Parpis (2004) suggests picture and sounds are the most important aspects of the award-winning commercials. For this reason, we first study the effectiveness of fear appeal on the attention towards a television advertisement and the attitude towards identity theft. Fear appeals are explicitly intended to draw the attention to the message and the goal of all persuasive messages is to convince people to change attitude and/or behavior. We perform content analysis applied to the commercial, coding based on the three metafunctions: representation, orientation and organization.

3.2. Batting layer: data and analytics

3.2.1. Visual and music data analytics

To understand the visual and musical elements of the video, we use Iedema (2001)’s framework which is described in Table 2, below. The representational metafunction analyzes the meanings represent visually, verbally, musically or sound-wise. In other words, we ask questions about “what is the subject of the shot?” The orientation metafunction, focus is on the position of the characters. Which meanings are created by their physical positions?

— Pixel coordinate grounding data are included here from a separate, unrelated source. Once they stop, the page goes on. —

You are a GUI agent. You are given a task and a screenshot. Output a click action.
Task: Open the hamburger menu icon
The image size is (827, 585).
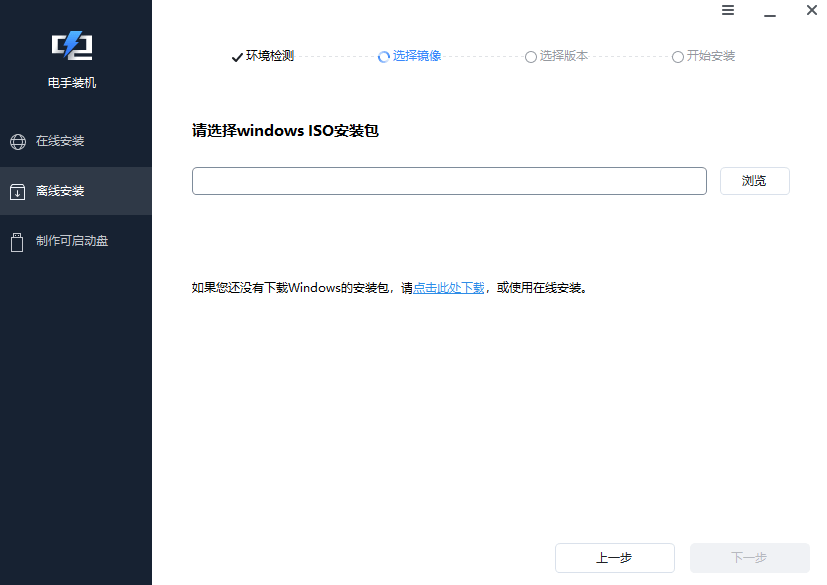click(x=727, y=10)
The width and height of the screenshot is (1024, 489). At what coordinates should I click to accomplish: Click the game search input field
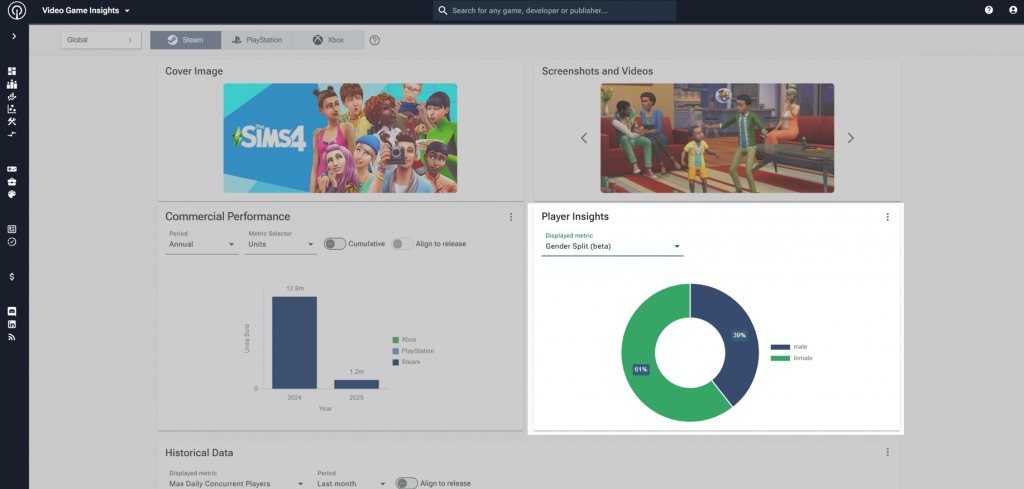point(555,11)
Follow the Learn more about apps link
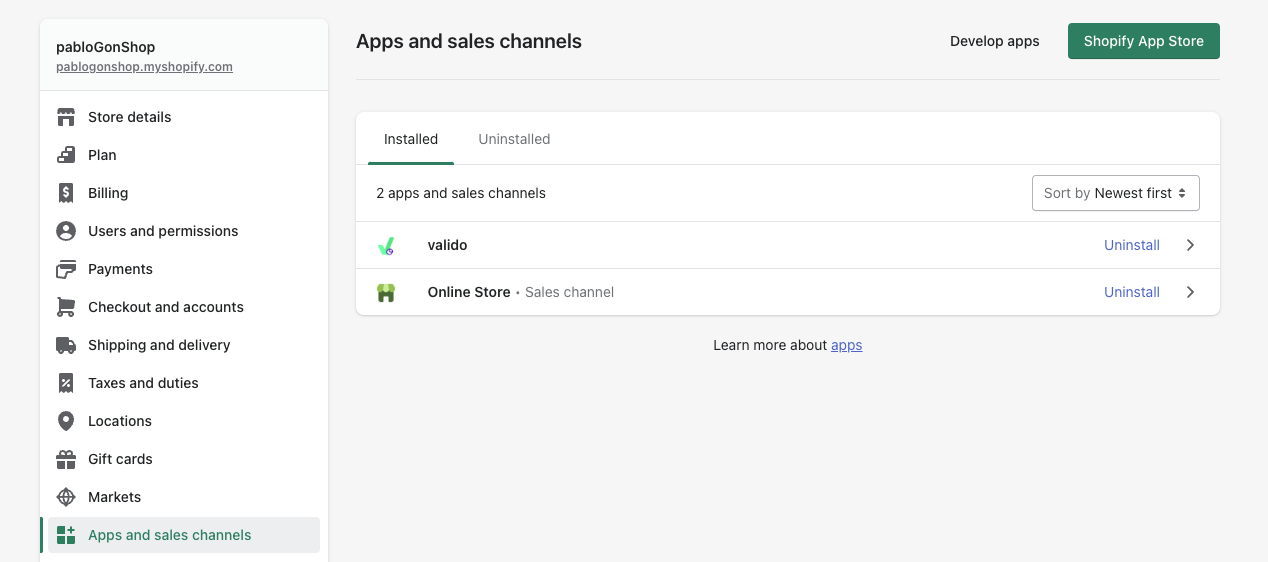This screenshot has height=562, width=1268. 846,345
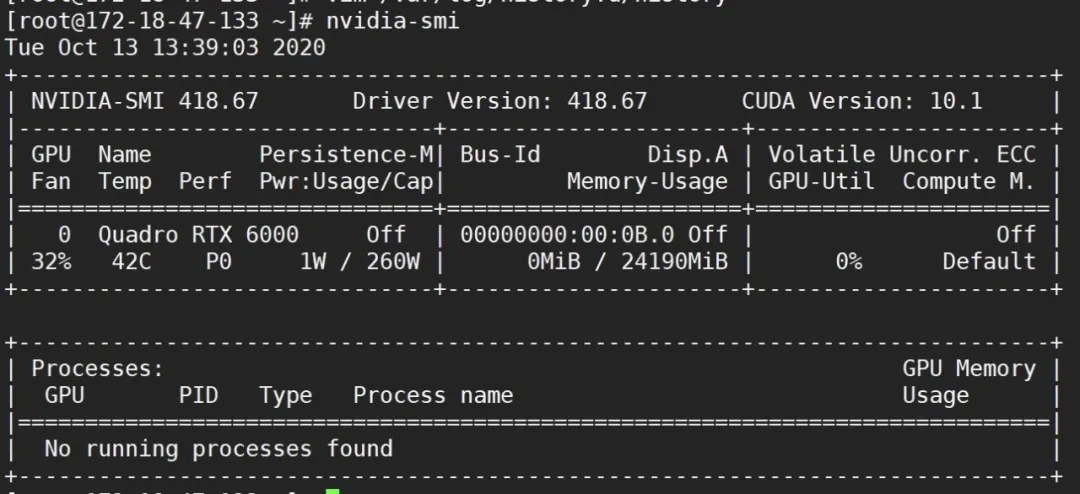Click the Processes: section label
This screenshot has height=494, width=1080.
coord(98,369)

The third metafunction, organization, concerns how meanings are sequenced and integrated into a dynamic text.

Six coders viewed the video and three coders listen to the voice and music. The summary of their coding is described below and provided in Table 3.

Table 2. Metafunction definitions for video analytics (Source: Carmen D. Maier)

Representation	Orientation	Organization
We analyze what meanings represent visually, verbally, musically or sound-wise	We analyze how meanings position characters and readers-viewers	We analyze how meanings are sequenced and integrated into dynamic texts
What is the subject which the shots portray? What it, he, she or they is/are doing? What kind of music track is used? What kinds of associations are suggested through it? What kind of verbal and/or speech track are employed? What is the verbal or speech track about?	Do we see people in close up or long shot? Does the camera use a high angle, a low angle, a side-on or oblique angle? Does the camera move with the subject and in that way constructs dynamism, urgency and immediacy? Does the camera keep its distance and stand steady?	How are meanings linked together? In what order are the meanings linked? In what kind of rhythmic units?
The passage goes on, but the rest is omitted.